January 10, 2003, Newsletter Issue #107: Dressage Tips

Tip of the Week

What is Longitudinal Balance, and how to develop it in the horse?

Longitudinal Balance is the horse`s balance as it relates to the fore and rear quarters. How the horse engages the rear quarters in development and utilization of the rear in order to provide impulsion, that is required for any forward movement, for any and all disciplines.

Longitudinal Balance is referred to how the horse engages his rear quarters and to what degree he extends his forequarters to receive the rear power or impulsion.

Ideally, every horse should be equal in fore and rear longitudinal balance in movement, of all gaits. The Longitudinal Balance is probably the most difficult to develop in all Breeds of Horse, and in each individual horse. Although it is best to strive for perfection, also realize and understand that it is almost impossible to achieve. This is due to mental ability, conformation, and availability of arena, and Coach/Rider in the development of each particular horse in its particular ability.

The beginnings of the development of longitudinal balance is in use of up and down transitions: such as walk--trot--walk--canter--halt--walk--trot--collected walk--extended canter--collected trot--(I think you understand the use!??)

Start with ten (10) strides at each gait, then after a few weeks of practice, shorten to 7 strides, after a few more weeks, shorten to 5 strides at each gait, then 3 and eventually down to 2 strides.
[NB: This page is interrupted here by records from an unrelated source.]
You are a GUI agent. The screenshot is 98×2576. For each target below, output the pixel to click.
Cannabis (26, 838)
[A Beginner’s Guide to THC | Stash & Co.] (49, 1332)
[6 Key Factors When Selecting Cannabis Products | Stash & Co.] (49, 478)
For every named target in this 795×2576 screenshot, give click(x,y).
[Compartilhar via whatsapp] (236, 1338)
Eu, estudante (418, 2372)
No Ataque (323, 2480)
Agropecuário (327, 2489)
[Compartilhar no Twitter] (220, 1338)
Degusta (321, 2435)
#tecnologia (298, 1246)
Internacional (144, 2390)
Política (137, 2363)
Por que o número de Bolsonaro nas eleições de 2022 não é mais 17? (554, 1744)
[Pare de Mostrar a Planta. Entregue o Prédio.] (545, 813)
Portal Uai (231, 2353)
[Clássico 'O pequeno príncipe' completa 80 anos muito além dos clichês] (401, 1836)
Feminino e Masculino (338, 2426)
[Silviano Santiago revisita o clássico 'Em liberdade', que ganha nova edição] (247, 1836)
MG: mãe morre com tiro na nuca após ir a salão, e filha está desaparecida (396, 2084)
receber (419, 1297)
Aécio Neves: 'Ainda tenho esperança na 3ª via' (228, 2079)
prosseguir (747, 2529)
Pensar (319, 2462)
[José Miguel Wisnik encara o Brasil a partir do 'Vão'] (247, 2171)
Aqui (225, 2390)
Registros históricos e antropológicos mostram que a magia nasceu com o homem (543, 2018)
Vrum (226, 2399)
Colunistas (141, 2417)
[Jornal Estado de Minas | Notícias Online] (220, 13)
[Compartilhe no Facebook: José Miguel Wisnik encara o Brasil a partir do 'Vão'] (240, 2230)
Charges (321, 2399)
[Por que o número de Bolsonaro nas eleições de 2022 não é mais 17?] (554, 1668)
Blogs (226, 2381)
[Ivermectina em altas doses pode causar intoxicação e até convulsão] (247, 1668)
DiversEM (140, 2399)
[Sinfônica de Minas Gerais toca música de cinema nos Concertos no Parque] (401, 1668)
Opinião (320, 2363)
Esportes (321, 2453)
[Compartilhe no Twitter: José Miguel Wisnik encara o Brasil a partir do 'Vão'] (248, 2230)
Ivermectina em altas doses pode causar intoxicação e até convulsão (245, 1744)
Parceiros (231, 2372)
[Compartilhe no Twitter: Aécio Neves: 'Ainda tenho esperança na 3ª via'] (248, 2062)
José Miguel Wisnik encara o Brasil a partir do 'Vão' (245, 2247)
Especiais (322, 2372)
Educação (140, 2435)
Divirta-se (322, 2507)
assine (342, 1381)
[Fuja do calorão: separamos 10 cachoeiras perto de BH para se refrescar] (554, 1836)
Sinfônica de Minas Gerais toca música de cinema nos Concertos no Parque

This should take place over a minimum of six months of time in frame of the reduction of strides.

And, always remember, once the horse is showing frustration, or reluctance, then move on to extended movements, performed at only one gait several revolutions of the entire arena, while staying on track.

Don`t burn out the mind of your horse with these up and down transitions, or you will burn out your horse from wanting to learn and develop more balance, perhaps only with you.